Think about it this way. There are ten upside-down bowls. Under one of them is a $20 bill. You can 'buy' any bowl for $1. Since each bowl has a one in ten chance of having $20, your expected value of each bowl is $2. The smart thing to do is to buy all the bowls, spending $10 to get $20. Your expected value does not change (it's still 2:1), but the variability of your outcome has gone to zero: you always get the payout.
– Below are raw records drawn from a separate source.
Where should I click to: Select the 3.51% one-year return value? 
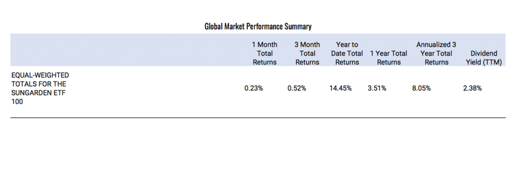[x=377, y=89]
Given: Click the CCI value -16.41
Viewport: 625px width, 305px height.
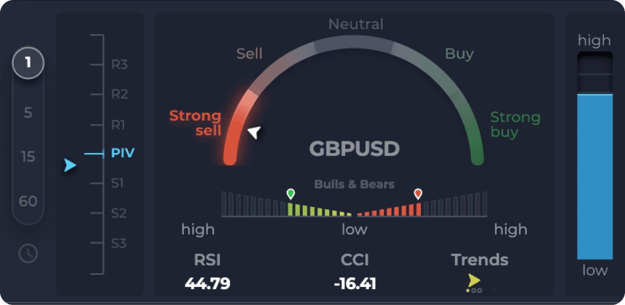Looking at the screenshot, I should coord(355,284).
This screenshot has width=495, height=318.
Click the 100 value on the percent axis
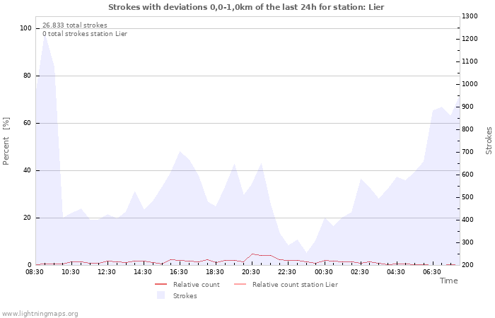[25, 28]
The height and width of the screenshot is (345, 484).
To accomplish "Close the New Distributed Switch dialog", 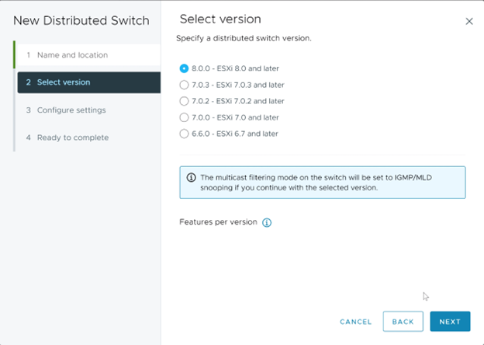I will coord(468,22).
Of course, if you bet on a single bowl and won, you'd get a 20:1 payout. It's because you know nothing about the bowls that you're better off buying them all. If you have an inkling about which bowl is more likely to have the money under it then you're better off just buying that one. The idea that you should make 150 investments to lock in the average angel investing return presupposes that you have no idea which companies are better than the others. I've never met an investor who truly believed this. I consider myself pretty damn humbled by experience, but even I'm not that humble.
**** The astute reader will observe that if you follow the rule from question 1 and only invest what you're comfortable losing, you may put yourself in a position where you're more likely to lose it. You then have the choice of one of two mantras: 1) "The rich get richer, not me", or 2) "I am large, I contain multitudes."
***** If you decide you want to be able to follow-on, you need to negotiate pro-rata rights into your deal. I'll talk about this and other deal terms in a later post.